Entries for locating words and elements
###
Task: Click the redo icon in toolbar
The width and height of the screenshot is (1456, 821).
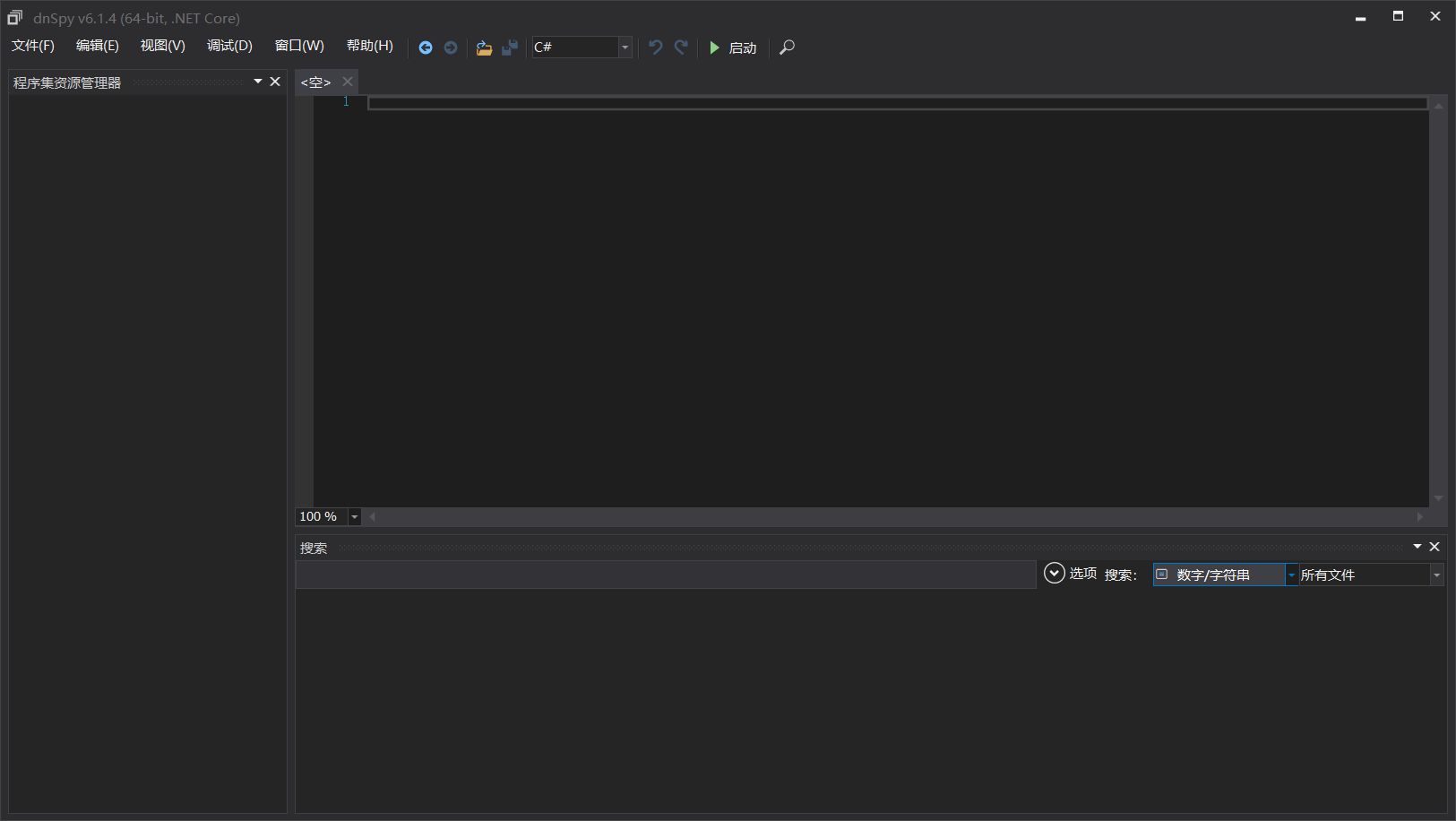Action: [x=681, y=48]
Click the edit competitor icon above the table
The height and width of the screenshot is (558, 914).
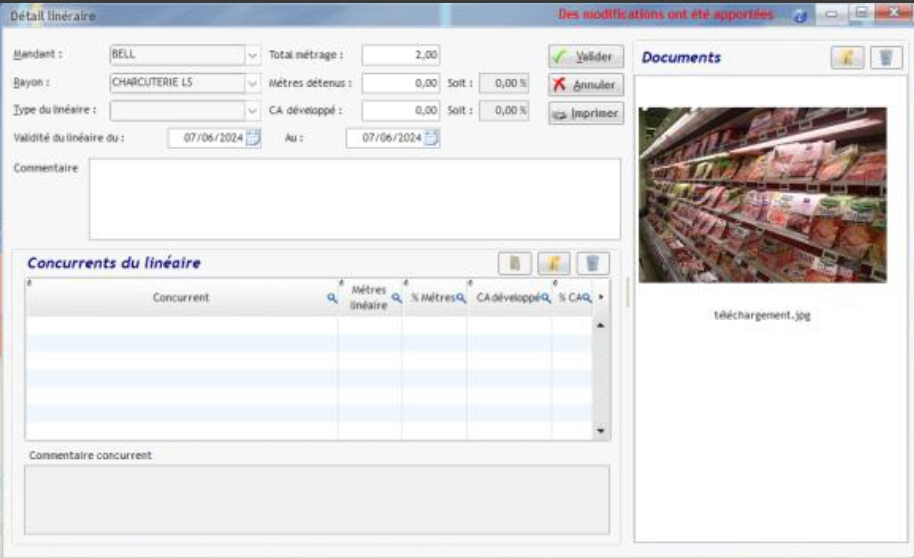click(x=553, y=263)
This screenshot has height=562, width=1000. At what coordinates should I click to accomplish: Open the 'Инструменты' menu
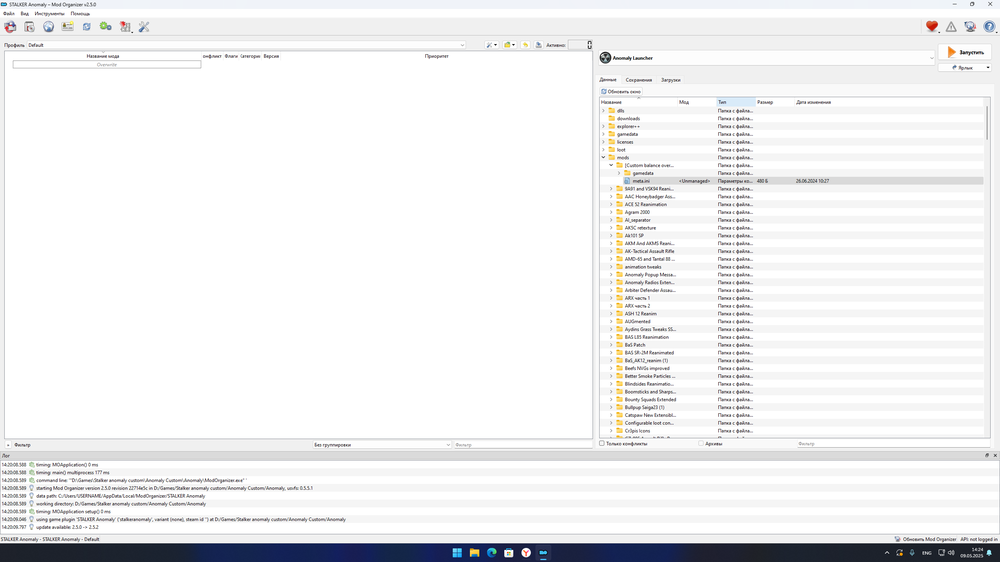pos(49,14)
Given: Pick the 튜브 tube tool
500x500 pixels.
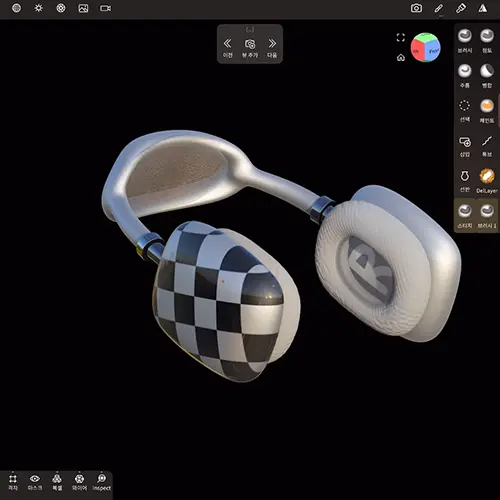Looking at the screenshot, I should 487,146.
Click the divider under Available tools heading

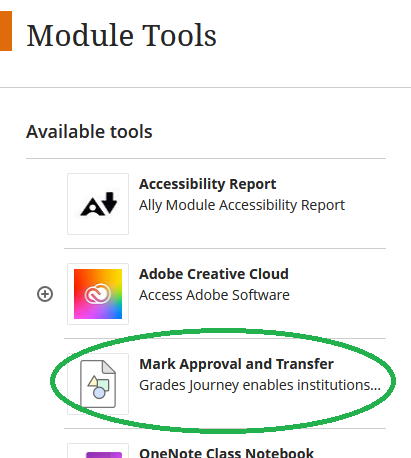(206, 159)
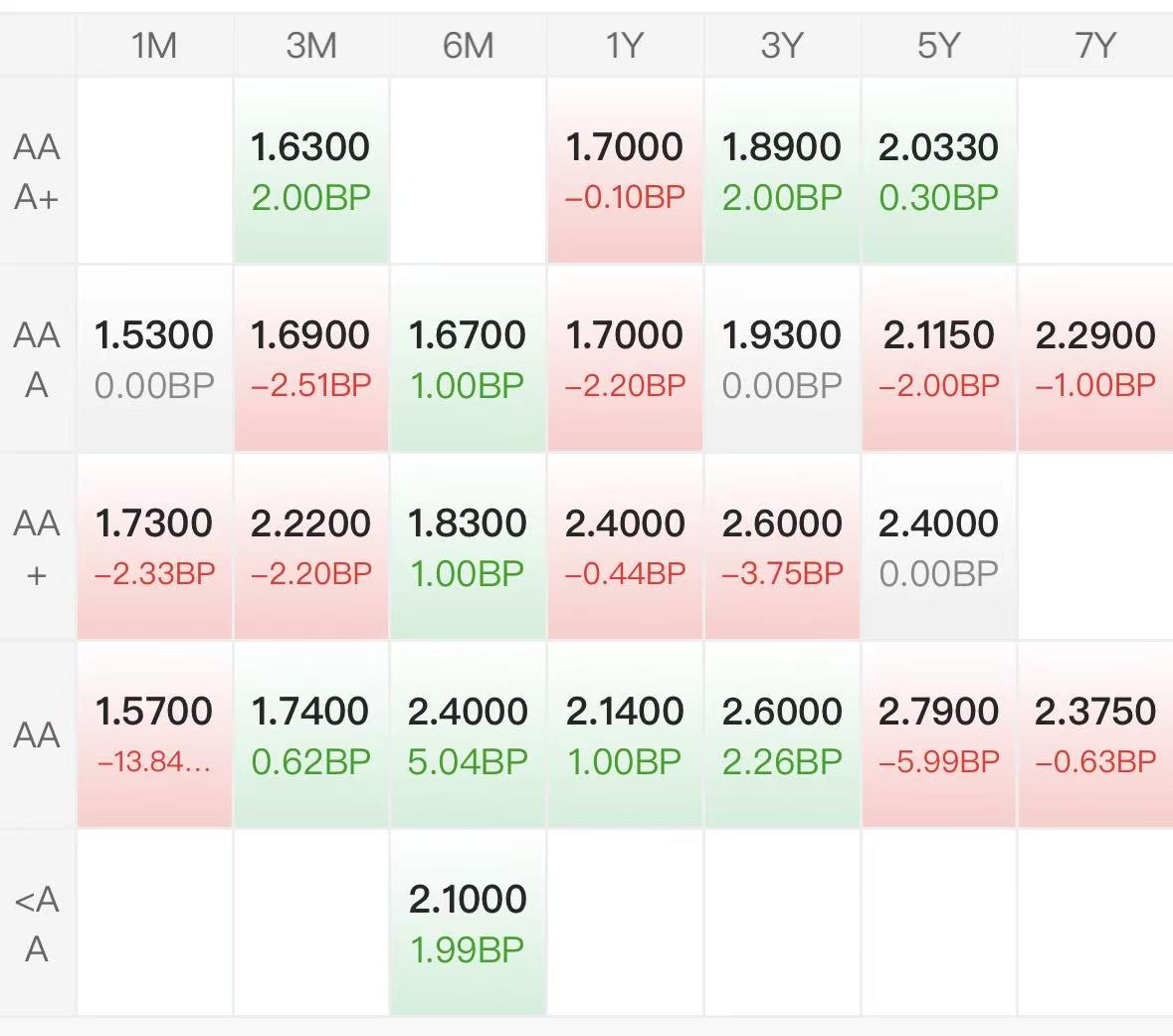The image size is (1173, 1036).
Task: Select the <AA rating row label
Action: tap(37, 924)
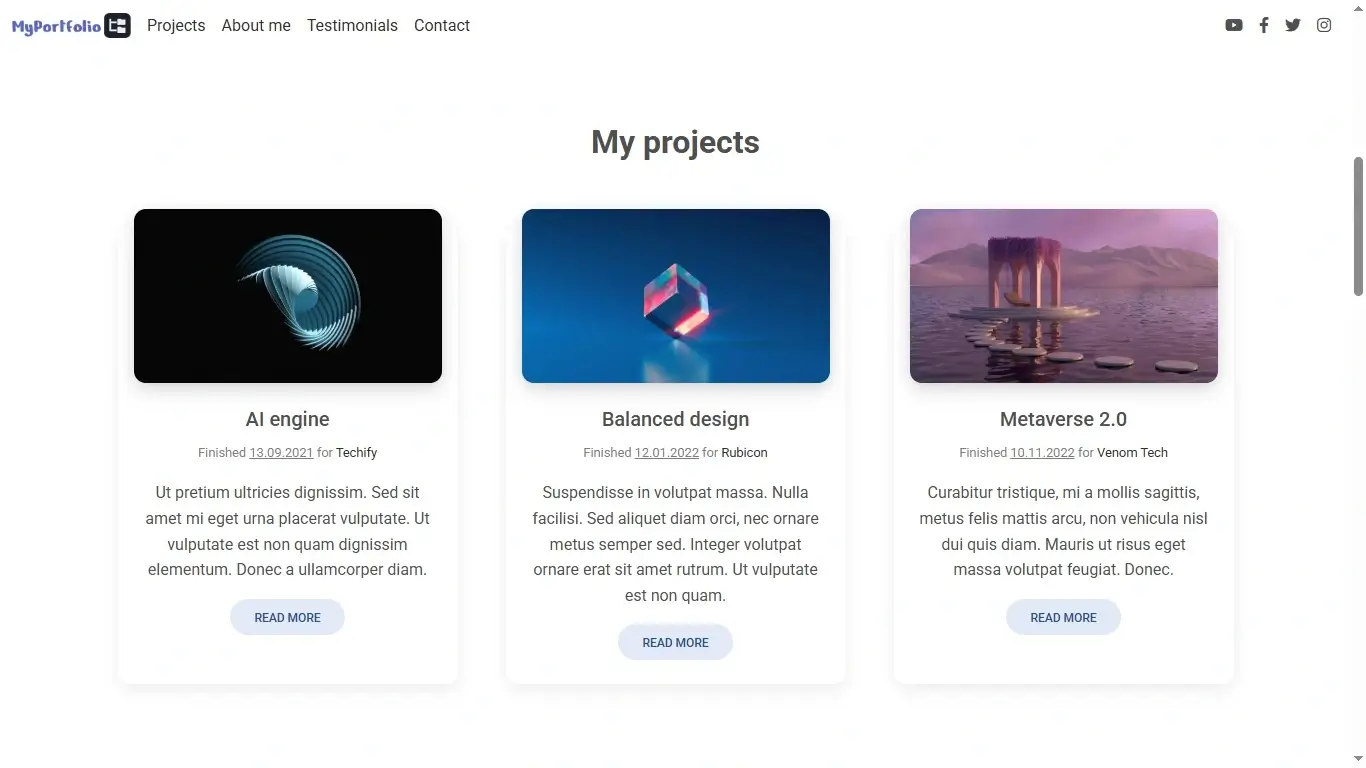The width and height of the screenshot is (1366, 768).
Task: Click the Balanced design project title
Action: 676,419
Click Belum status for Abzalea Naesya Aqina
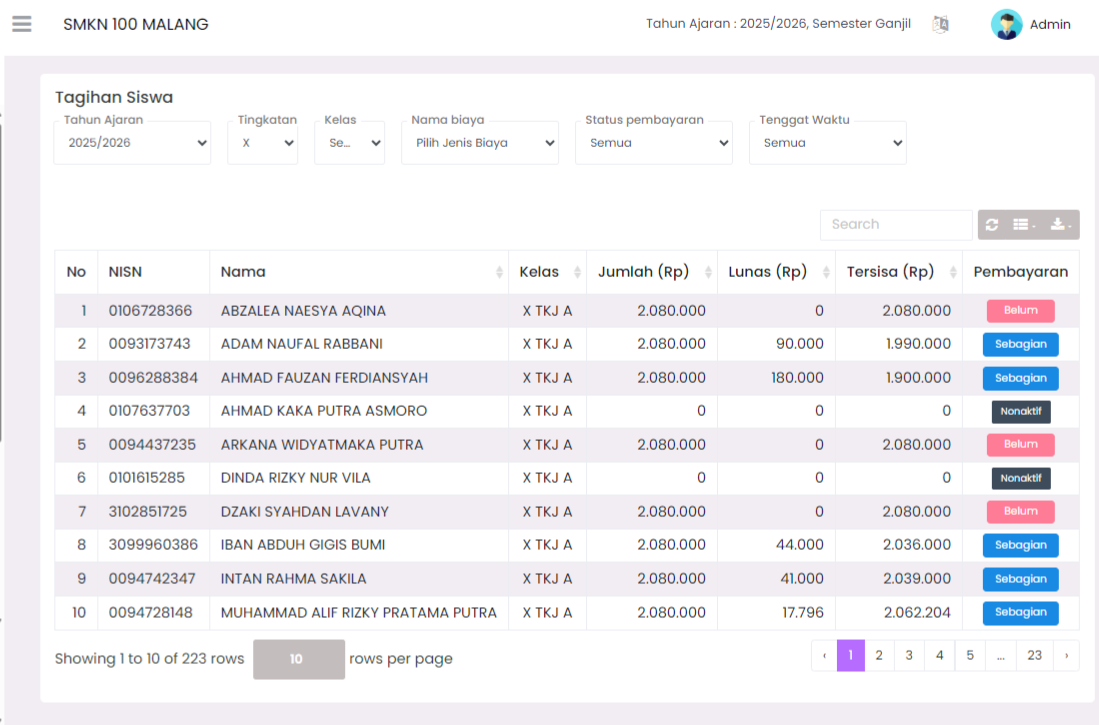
###
**TASK INSTRUCTIONS:** Repeat all of the material above word for word, but leave out the pictures.

**THE OUTPUT:**
Task: Click the redo icon in toolbar
The width and height of the screenshot is (1456, 821).
Action: [x=681, y=48]
Click the edit competitor icon above the table
The height and width of the screenshot is (558, 914).
click(x=553, y=263)
This screenshot has height=562, width=1000. At what coordinates should I click to accomplish: Open the 'Инструменты' menu
pos(49,14)
Given: Pick the 튜브 tube tool
500x500 pixels.
Looking at the screenshot, I should 487,146.
Click the divider under Available tools heading

(206, 159)
The image size is (1173, 1036).
Task: Select the <AA rating row label
Action: tap(37, 924)
The width and height of the screenshot is (1366, 768).
Task: Click the Balanced design project title
Action: 676,419
Click Belum status for Abzalea Naesya Aqina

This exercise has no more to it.